= Extract provided =
• • • • •

|The use of daylighting – that is, natural light as a main source of illumination for a given space – goes back to the beginning of time. Early man simply needed to take advantage of the sun’s light in whatever way possible. Today, increasing energy costs and a stronger emphasis on environmentally sound building practices have brought the topic to the forefront of complex industry discussions. Contributing to this growing interest in daylighting is recognition that daylighting is linked to higher levels of satisfaction, productivity, sales and overall morale among those who occupy daylighted spaces compared with those in traditionally lighted spaces.
Specific studies covering a sizeable amount of data from about 15 years of research in all aspects of energy management make the case. In one study by Pacific Gas and Electric (PG&E) focused on retail giant Walmart, the utility found that sales were measured as much as 40% higher in daylighted space. In a school study, math and reading scores were measured as much as 20% and 26% higher, respectively. In an office-environment study, consulting firm Heschong Mahone Group and PG&E found that office workers performed as much as 25% better on tests and recall exercises when provided the best possible views through daylighting. These are fairly significant numbers when you consider that the only difference between the test group and the control group was a change in the light source.

• • • • •

= Task requirements =
a – According to the daylighting text, by how much were sales higher in daylighted space in the PG&E study of Walmart?
b – Transcribe the records without changes, everything from the line containing "Identify the location of cell-age: 2." down to the end of the records.

• • • • •

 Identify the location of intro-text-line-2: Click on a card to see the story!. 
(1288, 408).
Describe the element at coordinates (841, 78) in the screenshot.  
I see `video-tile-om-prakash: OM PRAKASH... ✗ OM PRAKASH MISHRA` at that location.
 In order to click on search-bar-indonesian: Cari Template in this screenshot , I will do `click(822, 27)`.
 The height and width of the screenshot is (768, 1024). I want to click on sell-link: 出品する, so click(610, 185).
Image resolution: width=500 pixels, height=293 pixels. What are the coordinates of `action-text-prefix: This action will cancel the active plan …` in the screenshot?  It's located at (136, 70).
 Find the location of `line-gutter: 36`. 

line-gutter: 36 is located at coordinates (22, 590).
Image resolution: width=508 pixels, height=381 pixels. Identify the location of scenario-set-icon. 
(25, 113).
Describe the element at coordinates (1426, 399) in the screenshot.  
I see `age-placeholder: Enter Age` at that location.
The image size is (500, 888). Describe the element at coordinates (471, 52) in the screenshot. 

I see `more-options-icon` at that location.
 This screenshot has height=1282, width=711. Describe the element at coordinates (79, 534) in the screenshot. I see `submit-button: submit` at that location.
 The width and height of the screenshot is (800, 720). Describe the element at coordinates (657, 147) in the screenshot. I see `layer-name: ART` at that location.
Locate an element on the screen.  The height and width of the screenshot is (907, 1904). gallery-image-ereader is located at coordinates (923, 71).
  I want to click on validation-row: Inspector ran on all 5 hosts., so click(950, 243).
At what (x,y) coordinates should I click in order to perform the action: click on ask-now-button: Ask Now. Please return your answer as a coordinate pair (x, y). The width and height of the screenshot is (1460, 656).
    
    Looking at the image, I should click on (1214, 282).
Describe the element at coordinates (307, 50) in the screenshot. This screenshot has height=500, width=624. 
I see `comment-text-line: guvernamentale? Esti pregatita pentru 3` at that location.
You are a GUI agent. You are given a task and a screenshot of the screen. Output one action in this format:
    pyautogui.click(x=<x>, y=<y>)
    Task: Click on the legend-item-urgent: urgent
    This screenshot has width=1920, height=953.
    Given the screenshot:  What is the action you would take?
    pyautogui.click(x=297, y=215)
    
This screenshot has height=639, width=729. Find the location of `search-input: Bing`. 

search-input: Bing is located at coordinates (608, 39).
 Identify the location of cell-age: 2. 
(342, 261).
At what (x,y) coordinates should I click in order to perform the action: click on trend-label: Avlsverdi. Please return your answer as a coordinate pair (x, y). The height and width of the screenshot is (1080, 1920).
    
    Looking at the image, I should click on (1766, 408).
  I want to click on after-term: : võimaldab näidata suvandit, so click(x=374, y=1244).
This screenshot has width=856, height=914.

• • • • •

= Answers provided =
a – As much as 40% higher.

b –
 Identify the location of cell-age: 2. 
(342, 261).
At what (x,y) coordinates should I click in order to perform the action: click on trend-label: Avlsverdi. Please return your answer as a coordinate pair (x, y). The height and width of the screenshot is (1080, 1920).
    
    Looking at the image, I should click on (1766, 408).
  I want to click on after-term: : võimaldab näidata suvandit, so click(x=374, y=1244).
This screenshot has width=856, height=914.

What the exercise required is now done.